▶ _Exercise aim_
Copy out each line of the material below that contains the word "Where".

(Target position records)
═══

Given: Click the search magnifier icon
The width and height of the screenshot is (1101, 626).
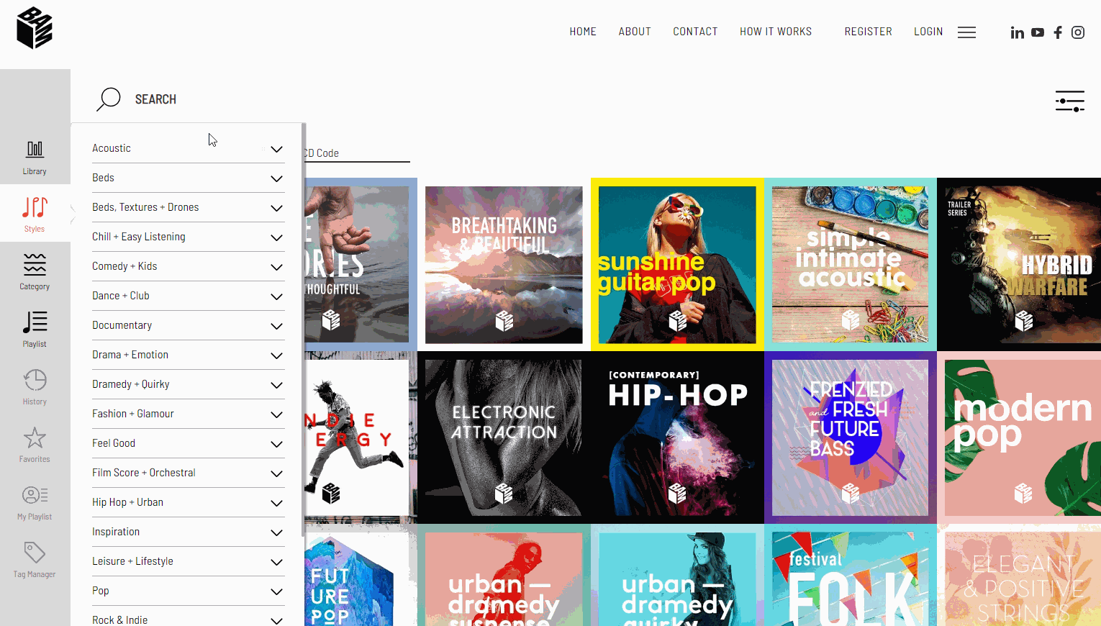Looking at the screenshot, I should point(109,99).
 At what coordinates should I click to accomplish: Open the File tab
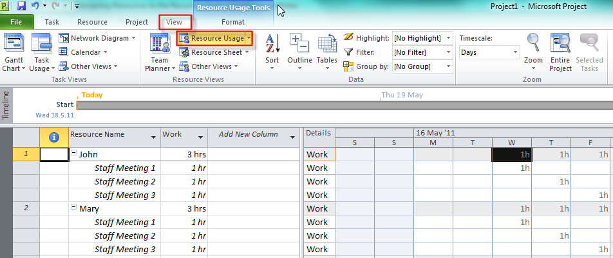pyautogui.click(x=17, y=22)
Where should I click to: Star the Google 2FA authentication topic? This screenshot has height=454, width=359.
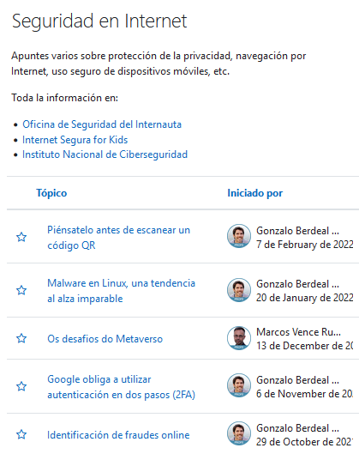click(x=21, y=386)
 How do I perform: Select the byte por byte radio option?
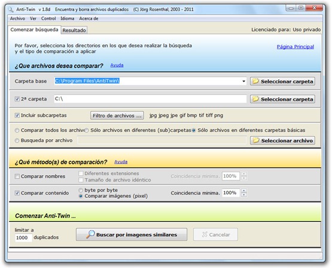(81, 190)
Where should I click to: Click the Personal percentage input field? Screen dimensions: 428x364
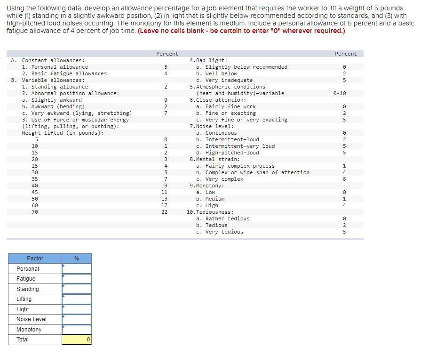(x=77, y=268)
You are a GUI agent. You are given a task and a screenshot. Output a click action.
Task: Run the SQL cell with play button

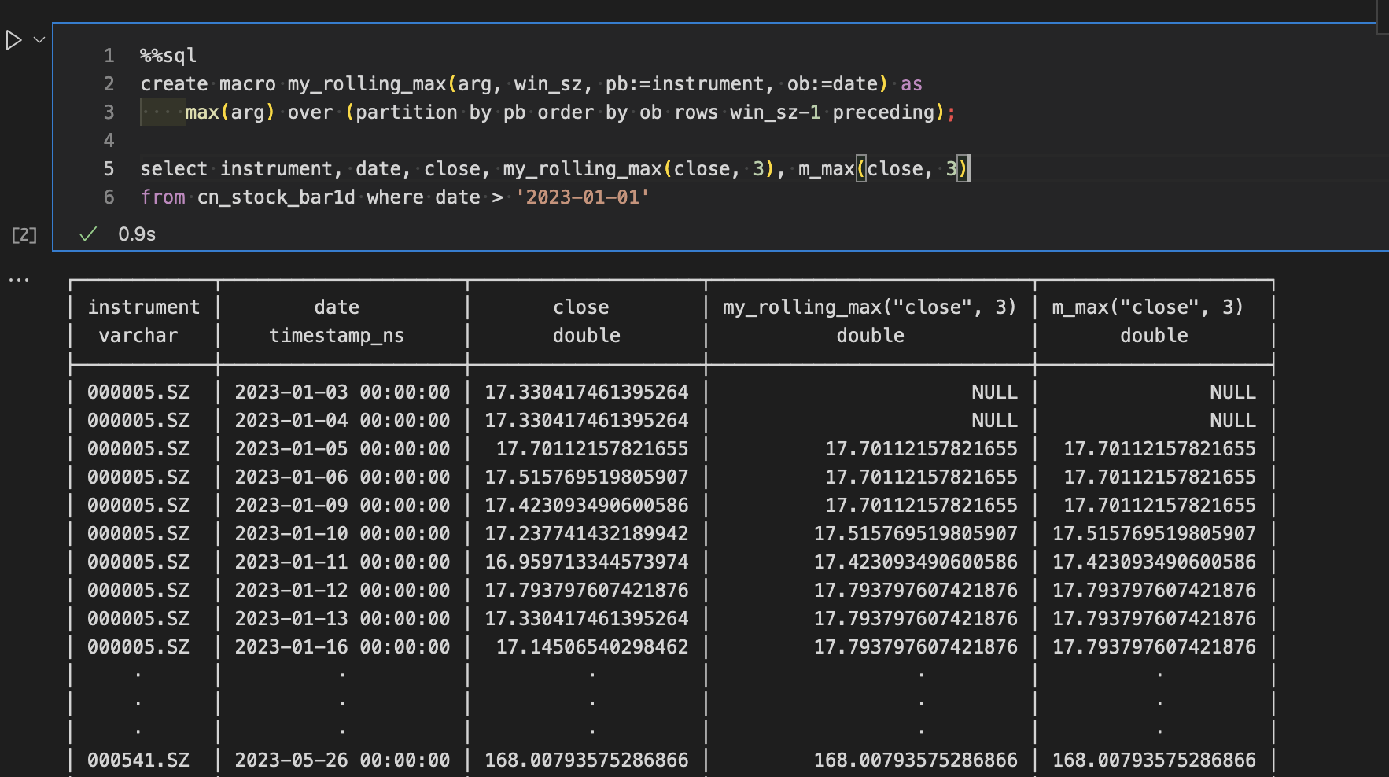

═══

▶ _Response to this exercise_
Where should I click to: Star the Google 2FA authentication topic? This screenshot has height=454, width=359.
Where should I click to: Click the Personal percentage input field? Screen dimensions: 428x364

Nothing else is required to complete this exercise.